PAGE ▸
=-=-=-=-=
Yes, putting a project together this way is a bear for some shop’s metrics, but I think this design serves the YouTube generation well. Why frustrate a reader by making him or her make an extra click to get to the functionality that a graphic promises?
Of course, you have to have a wealth of multimedia elements to make such a project deliver for its audience. Eric Nelson, general assignments department head at the Dallas Morning News, wrote that early staff involvement was the key.
“Everybody had a seat at the table on Day One … reporter, editors, photo, web, videographer, etc. The result was an online package where video, graphics, documents and photos were smoothly integrated.”
Habs Inside Out
The Gazette’s blog about the Montreal Canadiens hockey team illustrates the what a newspaper can do with even the relatively simple blog format. The Gazette’s thrown significant staff resources against the project, including a city desk columnist who live-blogs the Habs’ games.
Unlike many sites’ live game blogs, Habs Inside Out does not post a new entry with each update, creating a reverse chronological mess for a reader who joins the blog mid-game. Instead, Habs Inside Out overwrites the game summary on each update, promoting just as many page reloads, but without the confusion for readers who don’t stay on the site for the whole game. Or the clutter on the site after the game is done.
Habs Inside Out is connecting with readers, who have begun organizing meets at Canadiens’ games, Cowan said at the API session. He also said that the site links aggressively to others, including junior teams that provide current (and future) NHL players.
“It is by far the most successful web project we’ve attempted,” wrote Doug Sweet, Gazette national editor. “Montreal is hockey-mad and we’ve managed to fill a void in the local community with this. Fans can argue with our sportswriters and with each other, they can keep up to date with the latest in how the Habs’ world turns and they can become part of a community sharing a group experience. The hits just keep on coming.”
=-=-=-=-=
ITEMS ▸

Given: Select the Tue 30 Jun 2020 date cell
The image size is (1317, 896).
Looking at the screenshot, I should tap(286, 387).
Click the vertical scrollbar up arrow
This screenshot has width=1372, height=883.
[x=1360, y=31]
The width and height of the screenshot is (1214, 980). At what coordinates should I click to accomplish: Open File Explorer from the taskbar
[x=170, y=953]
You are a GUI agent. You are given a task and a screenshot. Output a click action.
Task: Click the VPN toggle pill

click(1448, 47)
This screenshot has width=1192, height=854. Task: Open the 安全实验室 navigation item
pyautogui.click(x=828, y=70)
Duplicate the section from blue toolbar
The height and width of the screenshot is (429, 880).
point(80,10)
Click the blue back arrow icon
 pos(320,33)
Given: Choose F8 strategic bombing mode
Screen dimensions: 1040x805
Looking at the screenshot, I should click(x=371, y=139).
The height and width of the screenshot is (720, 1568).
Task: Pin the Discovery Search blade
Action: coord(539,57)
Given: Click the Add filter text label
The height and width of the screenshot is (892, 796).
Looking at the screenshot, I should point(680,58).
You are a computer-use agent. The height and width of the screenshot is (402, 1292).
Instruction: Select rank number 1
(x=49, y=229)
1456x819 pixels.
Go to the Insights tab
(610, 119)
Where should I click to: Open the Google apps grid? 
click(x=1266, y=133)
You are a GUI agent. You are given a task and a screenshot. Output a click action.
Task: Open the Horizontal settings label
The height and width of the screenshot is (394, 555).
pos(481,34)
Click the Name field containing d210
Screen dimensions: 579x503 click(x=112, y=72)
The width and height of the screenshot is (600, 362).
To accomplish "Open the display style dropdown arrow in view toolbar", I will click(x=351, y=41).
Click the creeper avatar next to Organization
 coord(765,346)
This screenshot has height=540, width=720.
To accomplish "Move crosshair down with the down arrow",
=-=-=-=-=
WORK TO DO ▸
a. Name every person the article on newspaper web projects identifies by name.
b. Please echo the stretch of the listing from its start through the line that contains "[x=1360, y=31]", both ends included.
The article and the listing come from separate, unrelated sources.

WORKED ANSWERS ▸
a. Eric Nelson, Cowan, Doug Sweet

b.
Given: Select the Tue 30 Jun 2020 date cell
The image size is (1317, 896).
Looking at the screenshot, I should tap(286, 387).
Click the vertical scrollbar up arrow
This screenshot has width=1372, height=883.
[x=1360, y=31]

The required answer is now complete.